Le fil des événements, selon le gouvernement sénégalais
La République du Sénégal a affirmé, vendredi, qu'une de ses diplomates en service à Ottawa aurait été battue à son domicile par la police le 2 août.
L’ambassade du Sénégal avait publié un communiqué de presse du ministère des Affaires étrangères et des Sénégalais de l'extérieur sur sa page Facebook au sujet de l'incident.
"Au cours de cette opération, la police canadienne a exercé sur la diplomate une violence physique et morale humiliante devant témoins et en présence de ses enfants mineurs", selon le communiqué.
"Malgré le rappel du statut de diplomate de la victime et de l'inviolabilité de son domicile, les éléments de la police canadienne l'ont menottée et sauvagement tabassée, au point qu'elle a eu du mal à respirer, ce qui a conduit à une évacuation par ambulance à l'hôpital", peut-on lire dans la version officielle du gouvernement sénégalais.

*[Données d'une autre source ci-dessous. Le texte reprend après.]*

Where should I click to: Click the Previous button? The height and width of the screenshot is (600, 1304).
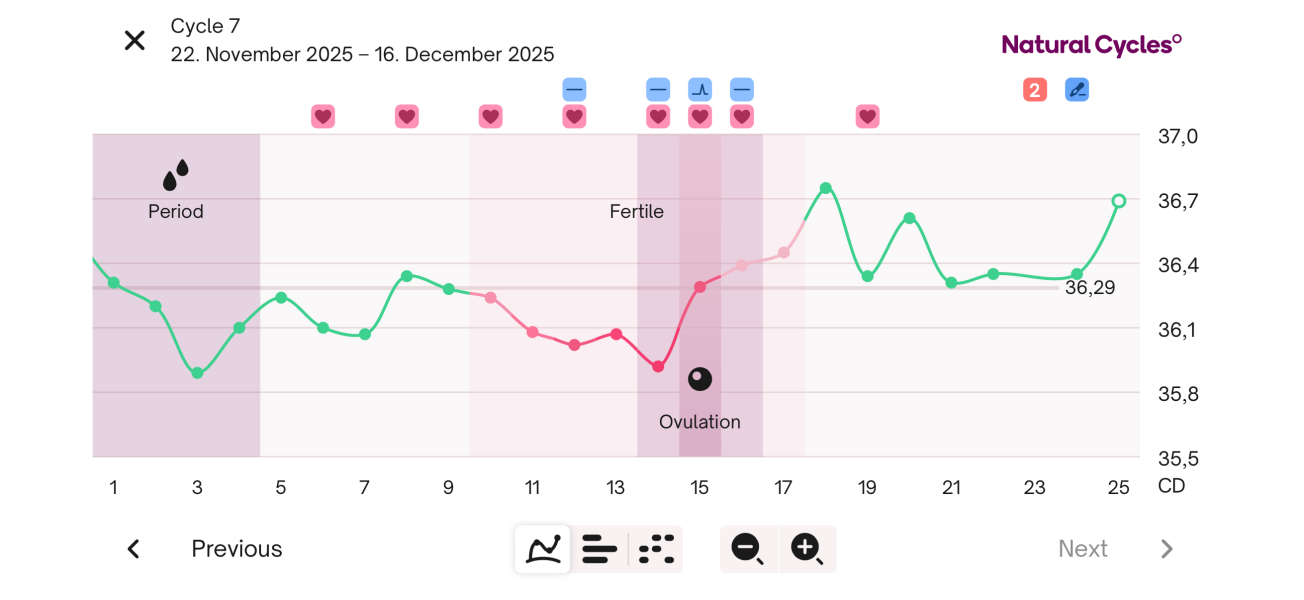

Une personne violente envers des policiers, soutient le SPVG
De son côté, le SPVG soutient plutôt que ses membres ont maîtrisé et arrêté une personne qui s'était montrée violente envers les agents.
La police raconte, par voie de communiqué, que ses agents ont été appelés en renfort pour aider l’huissier à exécuter son ordonnance.
Le corps policier maintient avoir fait face "à une personne agressive [qui refusait] de collaborer" et que "les policiers sont intervenus afin d'expliquer la démarche et de s'assurer que tout se déroule dans le calme".
Une policière aurait reçu un coup de poing au visage pendant l’intervention, ce qui a incité ses collègues à arrêter cette personne "pour la sécurité des personnes présentes".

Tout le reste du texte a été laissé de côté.